O projeto do deputado federal Aldo Rebelo é uma tentativa, tida para muitos como bem intencionada, de acabar com a vigência de uma série de legislações introduzidas no texto original de 1965. Todavia, o projeto, em fase de discussão e indo para a votação na Câmara Federal, não foi contemplado pelo povo brasileiro. Minha opinião como cidadão brasileiro e como pesquisador no campo da história ambiental e que esse projeto não deve ser votado enquanto o Governo Federal não fizer, por decreto lei, o Zoneamento-Econômico-ecológico. [1] E antes ainda da população brasileira, após ser apresentado todos os dados, ser ouvida por um referendo.

É óbvia a necessidade de que, antes de preservar, ou, conservar ecologicamente o território do Brasil, há que se conhecer, através do Zoneamento, as áreas que poderão, ou, não, serem preservadas, ou, conservadas. Para não se estancar o aproveitamento econômico das partes férteis do território brasileiro. 
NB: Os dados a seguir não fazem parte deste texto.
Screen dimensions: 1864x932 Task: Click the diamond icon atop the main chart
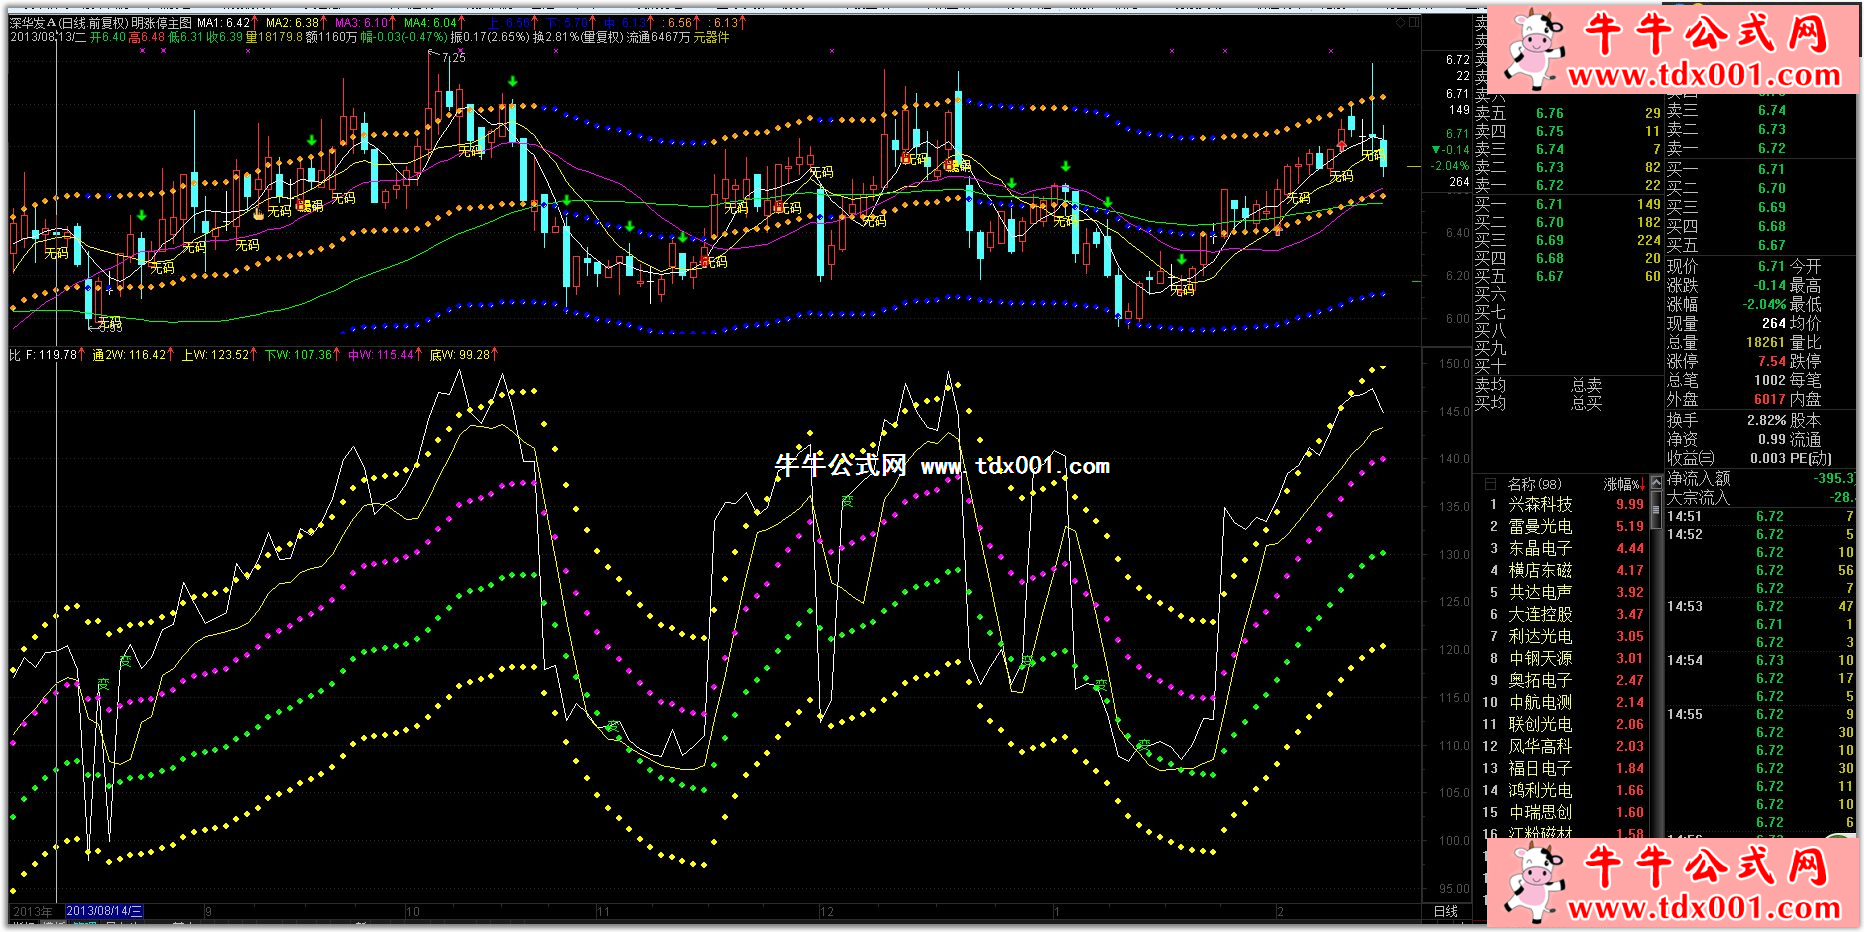pos(1401,22)
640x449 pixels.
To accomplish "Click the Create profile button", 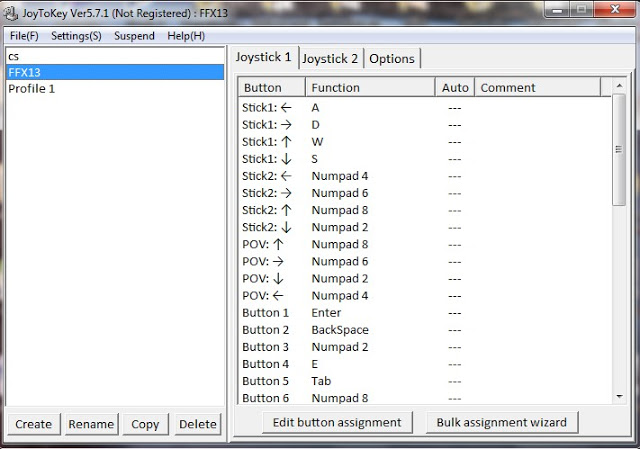I will pos(33,424).
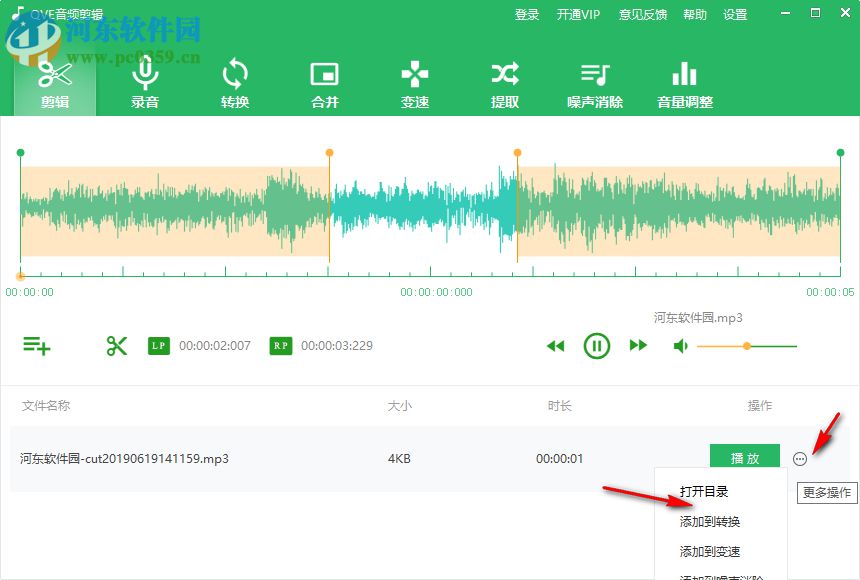
Task: Open the 合并 merge tool
Action: pyautogui.click(x=324, y=83)
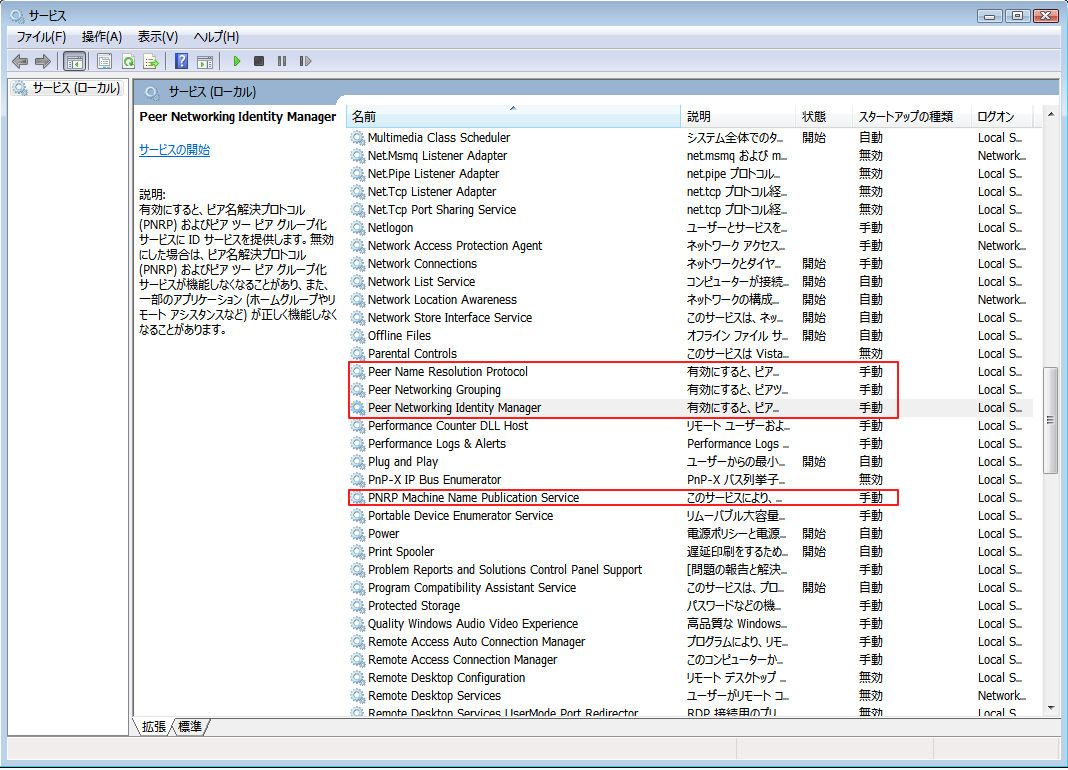
Task: Click the Export List toolbar icon
Action: click(x=151, y=61)
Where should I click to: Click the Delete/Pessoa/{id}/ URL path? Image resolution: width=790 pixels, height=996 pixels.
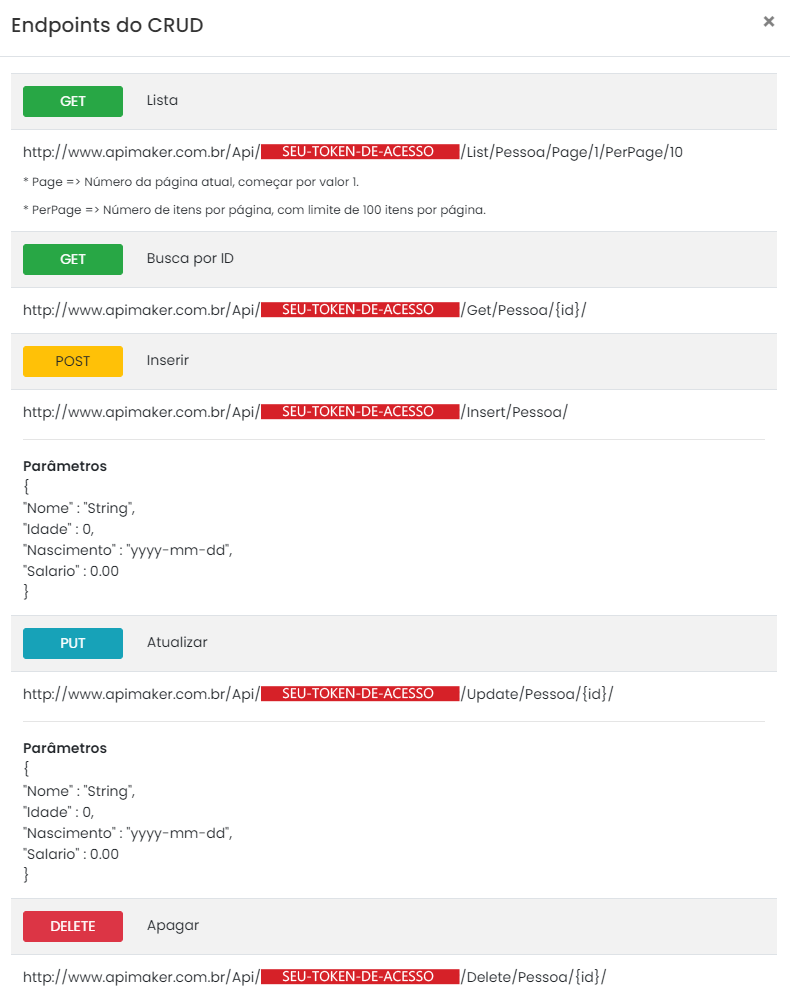(x=534, y=977)
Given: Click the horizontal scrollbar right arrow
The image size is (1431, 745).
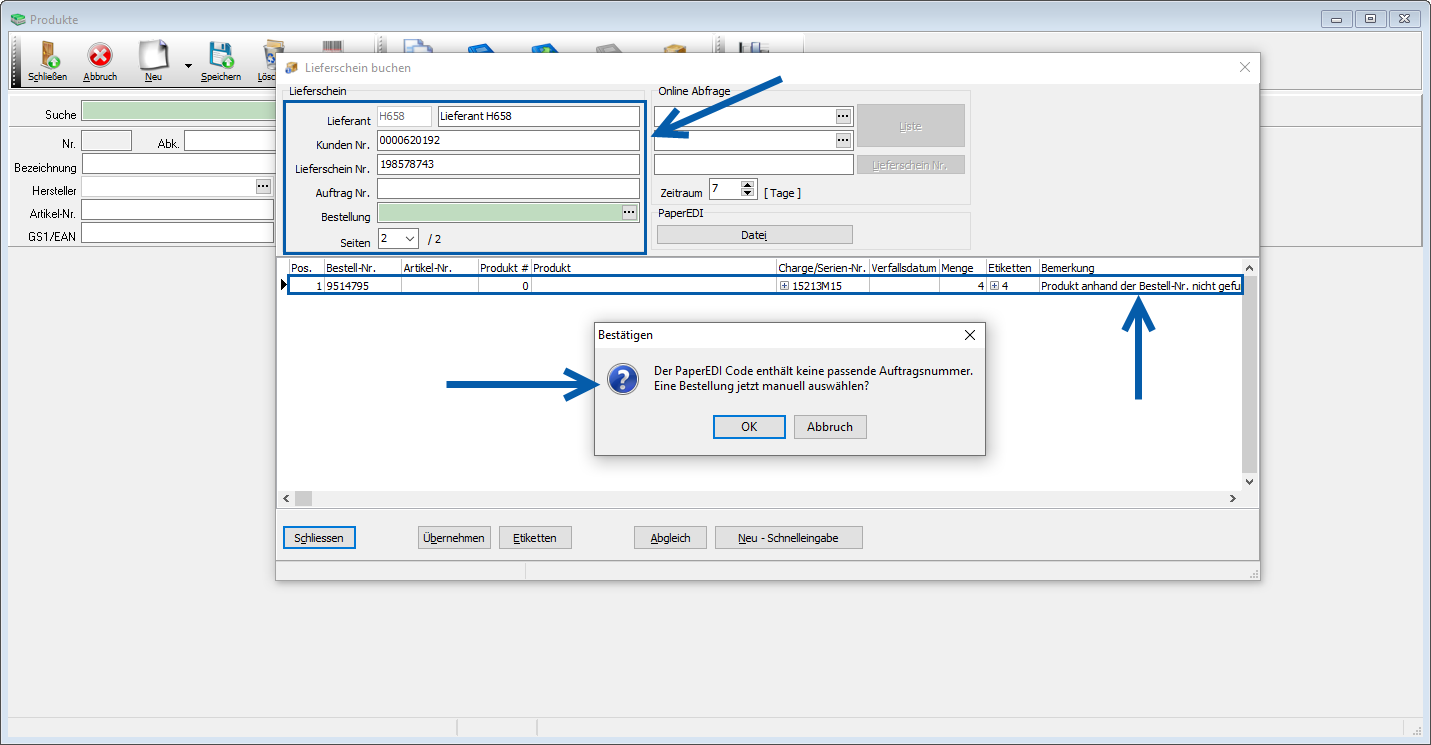Looking at the screenshot, I should 1233,498.
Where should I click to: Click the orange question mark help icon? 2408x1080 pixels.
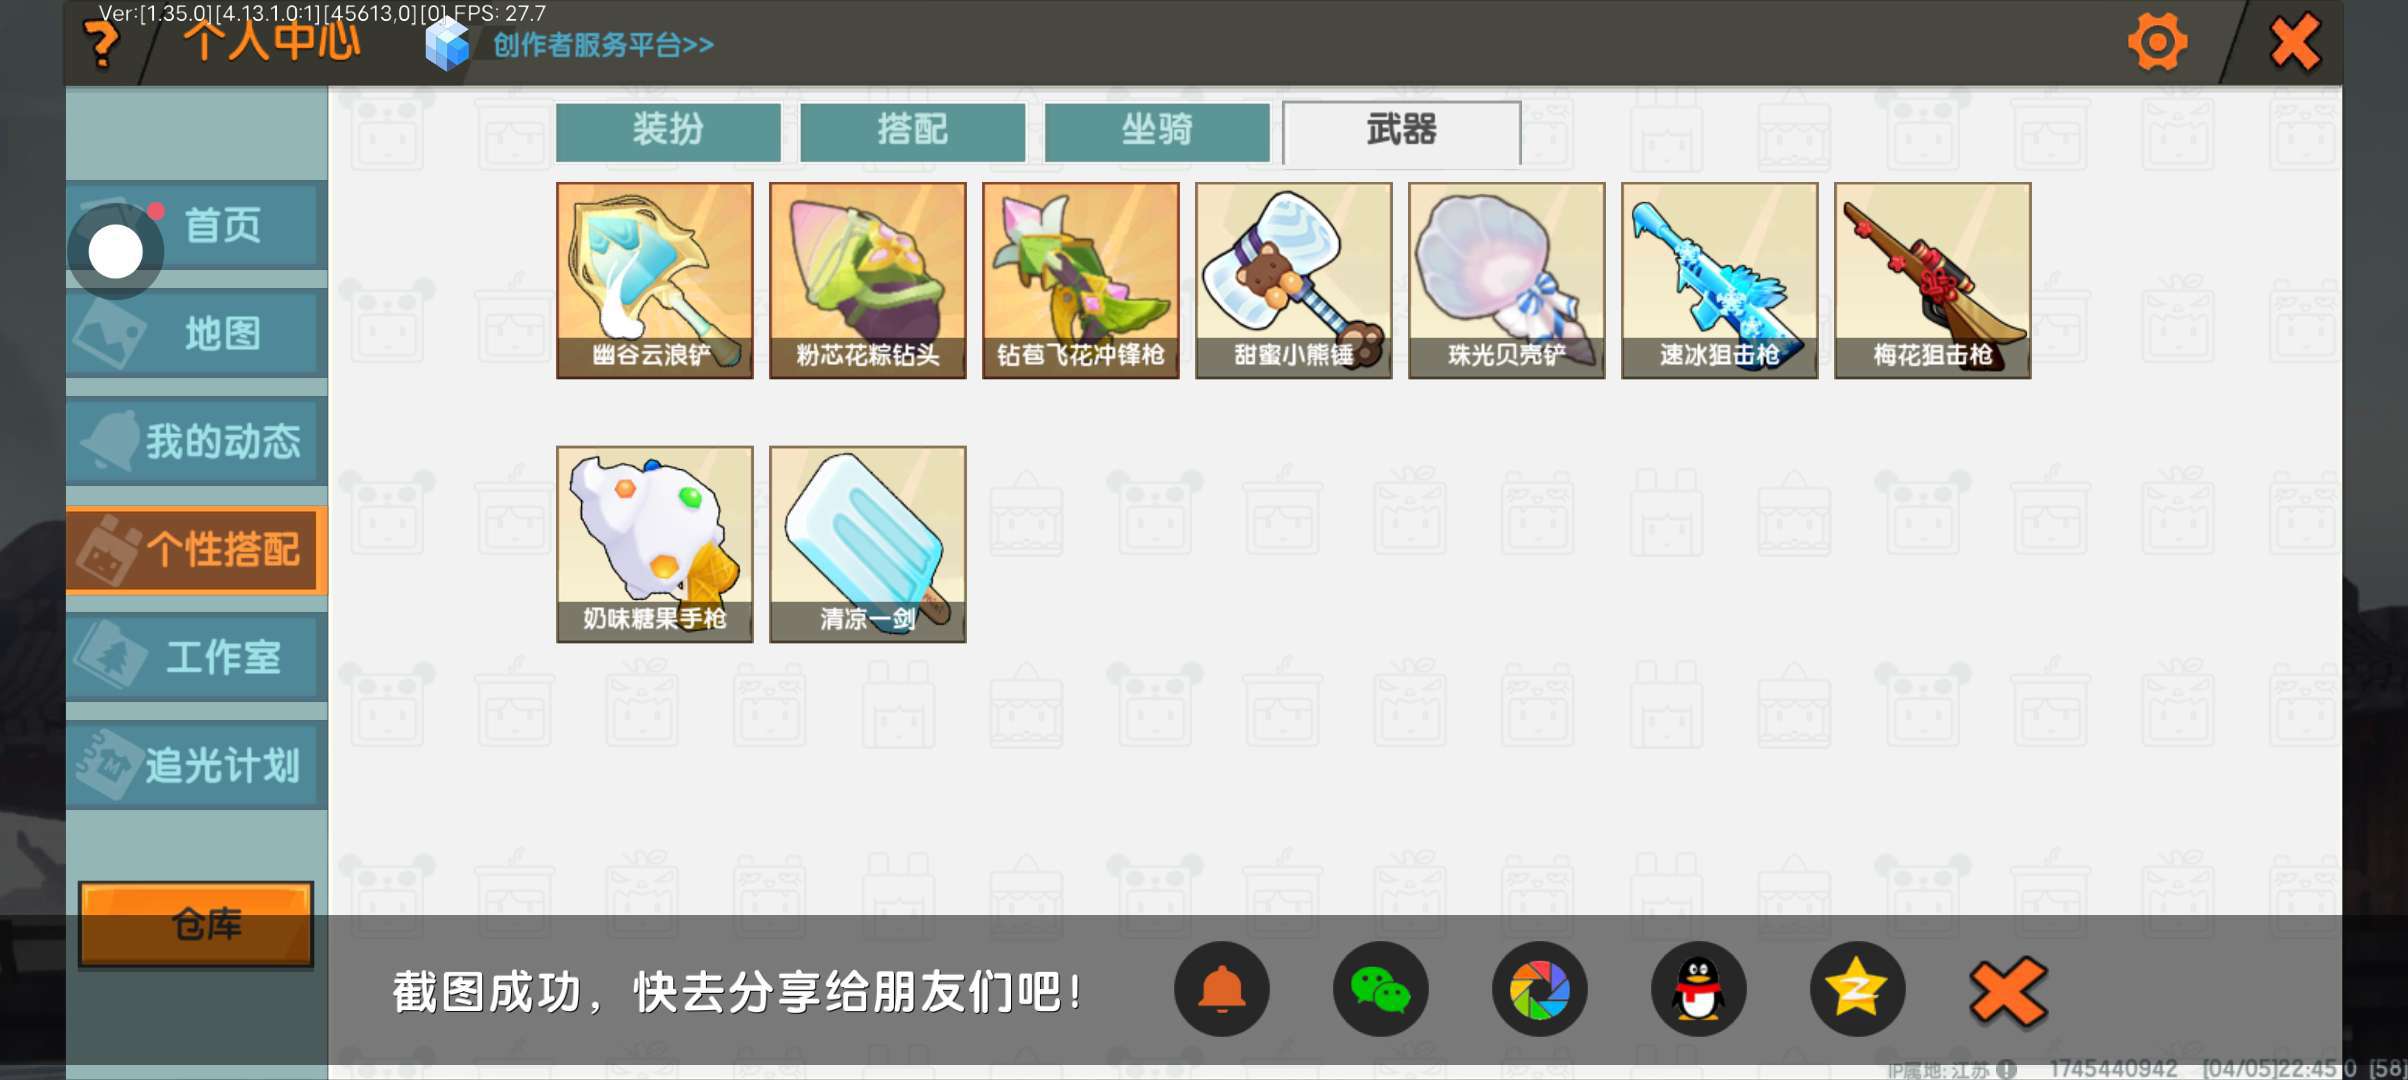pyautogui.click(x=102, y=44)
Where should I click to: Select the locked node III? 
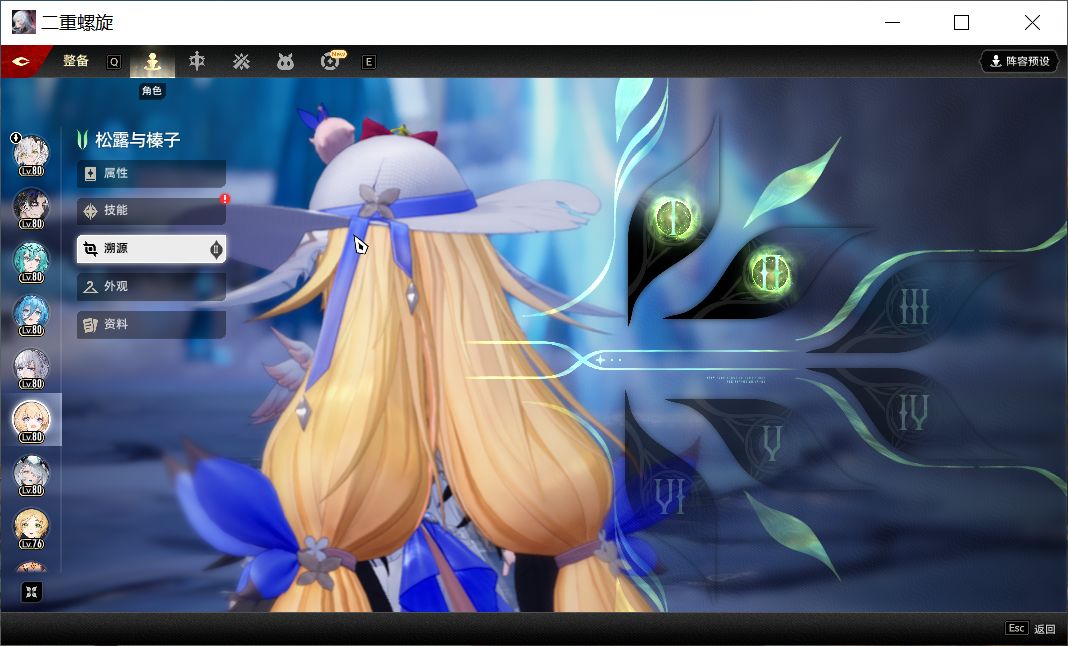tap(914, 307)

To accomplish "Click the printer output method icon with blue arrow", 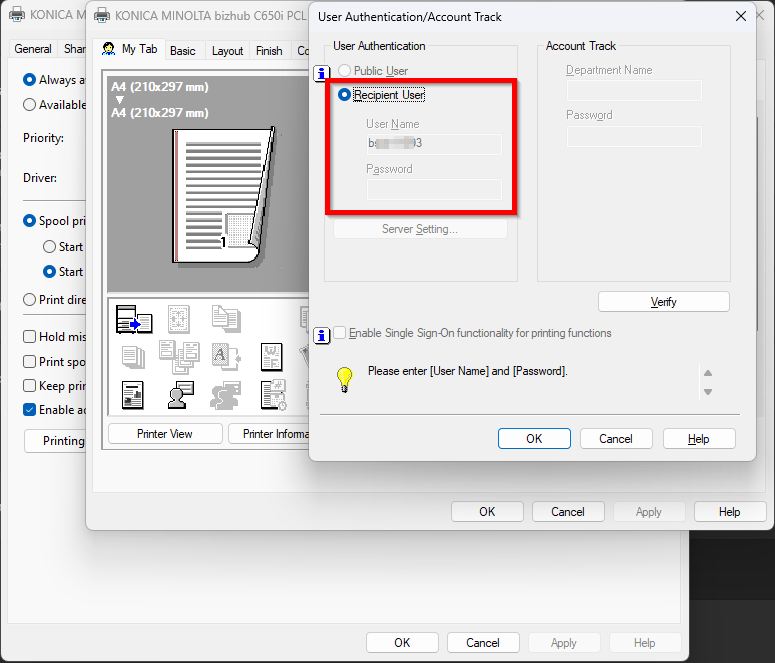I will [x=134, y=320].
Enquanto a bancada governista, representado pela ministra do Meio Ambiente, Izabella Teixeira, e pelo ministro da Agricultura, Pecuária e Abastecimento, Wagner Rossi, busca a construção de um consenso e tentam um acordo entre as partes, o povo brasileiro permanece letárgico e lançado à morosidade. Fico a torcer para que prevaleça o bom senso embasado em dados científicos e para que a povo brasileiro assista o destino de nossas florestas.  Só assim há de se edificar um caminho sustentável propriamente dito.

 Nota:
[1] O Zoneamento Econômico Ecológico é um instrumento da Política Nacional de Meio Ambiente, de âmbito territorial, que subsidia o governo com bases técnicas para definir os diversos usos do território, de forma a promover o desenvolvimento sustentável e ordenado, combinando crescimento econômico com equilíbrio ambiental. O ZEE orienta os planos de ordenamento territorial, que definem, por exemplo, que atividade (agricultura, indústria etc.). 

Bibliografias Consultadas:
AHRENS, Sergio. O novo Código Florestal Brasileiro. Disponível em. Acesso em 02 de maio de 11.